• _Work to be completed_: Here is the task for the records below: repeat exactly the lines from the one with "Решетки барабанные (118, 867)" to the one with "Kreator witryn APK (1307, 1744)", both included, and nothing else.

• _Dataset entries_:
====
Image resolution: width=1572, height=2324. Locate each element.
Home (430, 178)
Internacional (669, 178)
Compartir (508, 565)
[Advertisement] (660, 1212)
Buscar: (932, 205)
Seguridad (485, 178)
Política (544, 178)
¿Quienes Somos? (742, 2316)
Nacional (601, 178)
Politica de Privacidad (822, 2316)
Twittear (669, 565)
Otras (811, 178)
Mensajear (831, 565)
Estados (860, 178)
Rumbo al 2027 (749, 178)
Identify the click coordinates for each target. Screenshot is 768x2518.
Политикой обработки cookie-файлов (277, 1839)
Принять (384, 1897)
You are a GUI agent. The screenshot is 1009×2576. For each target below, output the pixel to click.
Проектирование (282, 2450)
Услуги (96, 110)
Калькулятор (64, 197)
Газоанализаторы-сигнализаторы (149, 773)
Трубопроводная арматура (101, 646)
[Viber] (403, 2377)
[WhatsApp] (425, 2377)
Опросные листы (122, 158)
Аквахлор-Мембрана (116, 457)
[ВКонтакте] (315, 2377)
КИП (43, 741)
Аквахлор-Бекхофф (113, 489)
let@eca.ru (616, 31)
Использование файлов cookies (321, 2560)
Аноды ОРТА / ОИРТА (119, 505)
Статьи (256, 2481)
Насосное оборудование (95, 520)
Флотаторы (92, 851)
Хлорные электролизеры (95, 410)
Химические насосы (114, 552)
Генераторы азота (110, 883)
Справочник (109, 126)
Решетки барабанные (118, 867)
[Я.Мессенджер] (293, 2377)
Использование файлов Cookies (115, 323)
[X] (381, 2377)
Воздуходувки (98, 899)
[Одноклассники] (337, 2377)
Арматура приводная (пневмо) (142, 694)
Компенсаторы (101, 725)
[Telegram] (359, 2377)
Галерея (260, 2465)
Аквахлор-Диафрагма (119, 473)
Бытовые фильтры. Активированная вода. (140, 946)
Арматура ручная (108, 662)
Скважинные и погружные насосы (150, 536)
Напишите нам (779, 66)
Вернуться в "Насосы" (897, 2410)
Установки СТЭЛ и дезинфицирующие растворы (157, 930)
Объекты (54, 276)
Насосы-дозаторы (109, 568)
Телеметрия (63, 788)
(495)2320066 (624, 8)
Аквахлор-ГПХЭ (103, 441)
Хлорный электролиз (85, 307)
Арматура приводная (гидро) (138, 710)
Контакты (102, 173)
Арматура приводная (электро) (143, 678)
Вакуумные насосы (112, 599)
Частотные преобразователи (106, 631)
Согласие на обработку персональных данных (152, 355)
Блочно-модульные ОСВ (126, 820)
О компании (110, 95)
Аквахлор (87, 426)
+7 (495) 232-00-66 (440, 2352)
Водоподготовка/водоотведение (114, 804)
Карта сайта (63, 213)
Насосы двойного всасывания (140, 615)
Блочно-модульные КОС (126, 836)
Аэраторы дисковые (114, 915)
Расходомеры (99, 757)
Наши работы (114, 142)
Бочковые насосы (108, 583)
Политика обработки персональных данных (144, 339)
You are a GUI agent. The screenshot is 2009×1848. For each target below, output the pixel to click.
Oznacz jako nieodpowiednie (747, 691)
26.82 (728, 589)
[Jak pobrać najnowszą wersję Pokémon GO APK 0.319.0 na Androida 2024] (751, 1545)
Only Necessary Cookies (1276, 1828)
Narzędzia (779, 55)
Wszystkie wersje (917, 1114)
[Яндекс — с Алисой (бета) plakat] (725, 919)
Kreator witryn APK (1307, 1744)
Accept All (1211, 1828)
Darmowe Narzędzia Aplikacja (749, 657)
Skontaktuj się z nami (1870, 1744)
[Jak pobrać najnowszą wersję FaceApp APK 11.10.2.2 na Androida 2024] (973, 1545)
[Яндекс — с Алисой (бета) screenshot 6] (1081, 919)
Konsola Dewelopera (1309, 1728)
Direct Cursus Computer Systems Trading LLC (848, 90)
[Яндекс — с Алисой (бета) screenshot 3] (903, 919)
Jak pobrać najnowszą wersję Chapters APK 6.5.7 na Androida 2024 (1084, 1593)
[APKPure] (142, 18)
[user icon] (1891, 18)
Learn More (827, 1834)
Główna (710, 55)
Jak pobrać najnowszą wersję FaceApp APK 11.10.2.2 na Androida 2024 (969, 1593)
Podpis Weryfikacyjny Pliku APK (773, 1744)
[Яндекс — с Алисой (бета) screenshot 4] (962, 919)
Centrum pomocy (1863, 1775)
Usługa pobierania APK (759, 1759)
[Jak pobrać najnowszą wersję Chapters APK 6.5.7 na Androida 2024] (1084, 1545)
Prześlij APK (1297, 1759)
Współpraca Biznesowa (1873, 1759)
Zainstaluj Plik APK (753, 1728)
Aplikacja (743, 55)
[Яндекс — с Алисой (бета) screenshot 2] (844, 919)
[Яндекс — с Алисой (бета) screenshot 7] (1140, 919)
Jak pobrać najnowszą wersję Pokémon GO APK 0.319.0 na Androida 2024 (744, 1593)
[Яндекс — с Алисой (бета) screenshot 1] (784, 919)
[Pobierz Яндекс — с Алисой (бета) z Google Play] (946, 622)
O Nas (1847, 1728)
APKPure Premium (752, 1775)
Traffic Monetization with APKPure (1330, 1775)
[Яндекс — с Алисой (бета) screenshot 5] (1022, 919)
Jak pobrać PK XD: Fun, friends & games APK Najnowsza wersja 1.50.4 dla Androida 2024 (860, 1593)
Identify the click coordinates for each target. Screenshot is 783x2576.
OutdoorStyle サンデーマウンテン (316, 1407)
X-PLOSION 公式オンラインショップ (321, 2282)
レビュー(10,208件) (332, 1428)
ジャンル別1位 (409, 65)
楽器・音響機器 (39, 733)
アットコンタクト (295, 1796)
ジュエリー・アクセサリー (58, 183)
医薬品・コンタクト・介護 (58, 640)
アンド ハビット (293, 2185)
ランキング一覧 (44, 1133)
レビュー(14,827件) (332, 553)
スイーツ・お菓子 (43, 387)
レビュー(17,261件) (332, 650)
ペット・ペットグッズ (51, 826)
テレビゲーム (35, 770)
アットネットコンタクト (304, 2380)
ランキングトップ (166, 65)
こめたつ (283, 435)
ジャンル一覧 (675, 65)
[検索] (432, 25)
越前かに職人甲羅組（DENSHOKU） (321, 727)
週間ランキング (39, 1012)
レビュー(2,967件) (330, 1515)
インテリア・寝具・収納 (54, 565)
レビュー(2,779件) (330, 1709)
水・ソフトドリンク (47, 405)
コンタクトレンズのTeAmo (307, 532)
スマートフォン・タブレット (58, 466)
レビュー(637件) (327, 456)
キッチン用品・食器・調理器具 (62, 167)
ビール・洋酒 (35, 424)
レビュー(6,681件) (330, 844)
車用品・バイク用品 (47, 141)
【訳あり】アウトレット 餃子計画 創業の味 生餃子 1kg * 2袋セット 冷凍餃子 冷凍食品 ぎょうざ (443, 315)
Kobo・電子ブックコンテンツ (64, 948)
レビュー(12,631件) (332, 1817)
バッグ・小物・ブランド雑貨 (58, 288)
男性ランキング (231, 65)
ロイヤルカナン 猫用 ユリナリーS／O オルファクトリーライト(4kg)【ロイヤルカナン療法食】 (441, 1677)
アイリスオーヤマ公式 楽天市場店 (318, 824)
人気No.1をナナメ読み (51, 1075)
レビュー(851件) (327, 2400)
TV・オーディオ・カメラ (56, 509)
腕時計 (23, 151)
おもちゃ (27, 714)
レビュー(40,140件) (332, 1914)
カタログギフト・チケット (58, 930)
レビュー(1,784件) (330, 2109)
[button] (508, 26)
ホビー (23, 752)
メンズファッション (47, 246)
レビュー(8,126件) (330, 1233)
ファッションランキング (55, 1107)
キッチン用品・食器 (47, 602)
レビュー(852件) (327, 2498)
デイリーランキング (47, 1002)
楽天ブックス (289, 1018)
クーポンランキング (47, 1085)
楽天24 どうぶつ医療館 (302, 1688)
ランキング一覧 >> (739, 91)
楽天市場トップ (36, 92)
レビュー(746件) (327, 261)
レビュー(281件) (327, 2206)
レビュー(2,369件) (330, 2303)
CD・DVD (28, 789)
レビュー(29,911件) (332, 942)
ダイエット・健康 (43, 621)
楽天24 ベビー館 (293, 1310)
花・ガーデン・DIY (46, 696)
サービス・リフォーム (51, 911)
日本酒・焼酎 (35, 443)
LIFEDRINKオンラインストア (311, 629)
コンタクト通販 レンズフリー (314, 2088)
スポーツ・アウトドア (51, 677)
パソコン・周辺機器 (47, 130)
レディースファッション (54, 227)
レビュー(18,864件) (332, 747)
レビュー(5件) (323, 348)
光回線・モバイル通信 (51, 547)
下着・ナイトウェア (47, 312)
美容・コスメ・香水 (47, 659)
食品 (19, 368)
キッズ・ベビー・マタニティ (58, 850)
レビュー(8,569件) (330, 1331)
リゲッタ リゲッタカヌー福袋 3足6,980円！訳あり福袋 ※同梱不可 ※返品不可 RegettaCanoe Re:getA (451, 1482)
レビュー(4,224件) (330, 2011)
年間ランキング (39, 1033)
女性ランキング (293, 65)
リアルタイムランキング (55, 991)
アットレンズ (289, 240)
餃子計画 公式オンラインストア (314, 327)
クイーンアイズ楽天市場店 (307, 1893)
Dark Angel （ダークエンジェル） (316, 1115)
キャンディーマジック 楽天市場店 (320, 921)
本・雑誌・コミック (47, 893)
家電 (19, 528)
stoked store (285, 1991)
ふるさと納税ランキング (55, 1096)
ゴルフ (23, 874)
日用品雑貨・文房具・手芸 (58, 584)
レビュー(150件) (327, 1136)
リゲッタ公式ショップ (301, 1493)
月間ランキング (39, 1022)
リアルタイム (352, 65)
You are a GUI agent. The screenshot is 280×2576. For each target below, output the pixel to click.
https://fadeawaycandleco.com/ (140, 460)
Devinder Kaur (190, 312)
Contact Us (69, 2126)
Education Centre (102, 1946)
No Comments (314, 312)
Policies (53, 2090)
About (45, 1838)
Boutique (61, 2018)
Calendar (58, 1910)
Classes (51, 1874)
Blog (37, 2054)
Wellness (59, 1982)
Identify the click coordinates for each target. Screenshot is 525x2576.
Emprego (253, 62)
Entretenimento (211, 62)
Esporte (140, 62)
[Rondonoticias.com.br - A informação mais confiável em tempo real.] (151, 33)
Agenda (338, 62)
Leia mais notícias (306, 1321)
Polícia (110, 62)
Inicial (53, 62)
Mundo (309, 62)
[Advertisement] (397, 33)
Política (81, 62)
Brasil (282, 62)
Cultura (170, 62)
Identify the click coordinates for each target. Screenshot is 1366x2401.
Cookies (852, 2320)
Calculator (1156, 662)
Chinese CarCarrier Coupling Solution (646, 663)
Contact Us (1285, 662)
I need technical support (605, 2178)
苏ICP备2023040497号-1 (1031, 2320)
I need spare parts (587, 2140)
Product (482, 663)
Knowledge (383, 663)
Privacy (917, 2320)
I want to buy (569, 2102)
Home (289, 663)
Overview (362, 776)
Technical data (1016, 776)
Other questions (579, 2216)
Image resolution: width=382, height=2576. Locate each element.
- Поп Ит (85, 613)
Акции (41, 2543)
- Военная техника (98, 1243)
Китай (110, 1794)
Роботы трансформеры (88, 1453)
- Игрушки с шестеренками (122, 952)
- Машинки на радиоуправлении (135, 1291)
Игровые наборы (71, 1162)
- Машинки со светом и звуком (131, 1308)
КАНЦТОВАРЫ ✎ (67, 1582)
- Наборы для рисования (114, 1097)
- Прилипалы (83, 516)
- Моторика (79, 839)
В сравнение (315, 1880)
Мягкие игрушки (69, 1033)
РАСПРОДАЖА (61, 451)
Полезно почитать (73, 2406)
====
• _Result for this exercise_:
Решетки барабанные (118, 867)
[Я.Мессенджер] (293, 2377)
Использование файлов Cookies (115, 323)
[X] (381, 2377)
Воздуходувки (98, 899)
[Одноклассники] (337, 2377)
Арматура приводная (пневмо) (142, 694)
Компенсаторы (101, 725)
[Telegram] (359, 2377)
Галерея (260, 2465)
Аквахлор-Диафрагма (119, 473)
Бытовые фильтры. Активированная вода. (140, 946)
Арматура ручная (108, 662)
Скважинные и погружные насосы (150, 536)
Напишите нам (779, 66)
Вернуться в "Насосы" (897, 2410)
Установки СТЭЛ и дезинфицирующие растворы (157, 930)
Объекты (54, 276)
Насосы-дозаторы (109, 568)
Телеметрия (63, 788)
(495)2320066 (624, 8)
Аквахлор-ГПХЭ (103, 441)
Хлорный электролиз (85, 307)
Арматура приводная (гидро) (138, 710)
Контакты (102, 173)
Арматура приводная (электро) (143, 678)
Вакуумные насосы (112, 599)
Частотные преобразователи (106, 631)
Согласие на обработку персональных данных (152, 355)
Блочно-модульные ОСВ (126, 820)
О компании (110, 95)
Аквахлор (87, 426)
+7 (495) 232-00-66 (440, 2352)
Водоподготовка/водоотведение (114, 804)
Карта сайта (63, 213)
Насосы двойного всасывания (140, 615)
Блочно-модульные КОС (126, 836)
Аэраторы дисковые (114, 915)
Расходомеры (99, 757)
Наши работы (114, 142)
Бочковые насосы (108, 583)
Политика обработки персональных данных (144, 339)
You are a GUI agent. The screenshot is 2009×1848. For each target below, output the pixel to click.
Oznacz jako nieodpowiednie (747, 691)
26.82 (728, 589)
[Jak pobrać najnowszą wersję Pokémon GO APK 0.319.0 na Androida 2024] (751, 1545)
Only Necessary Cookies (1276, 1828)
Narzędzia (779, 55)
Wszystkie wersje (917, 1114)
[Яндекс — с Алисой (бета) plakat] (725, 919)
Kreator witryn APK (1307, 1744)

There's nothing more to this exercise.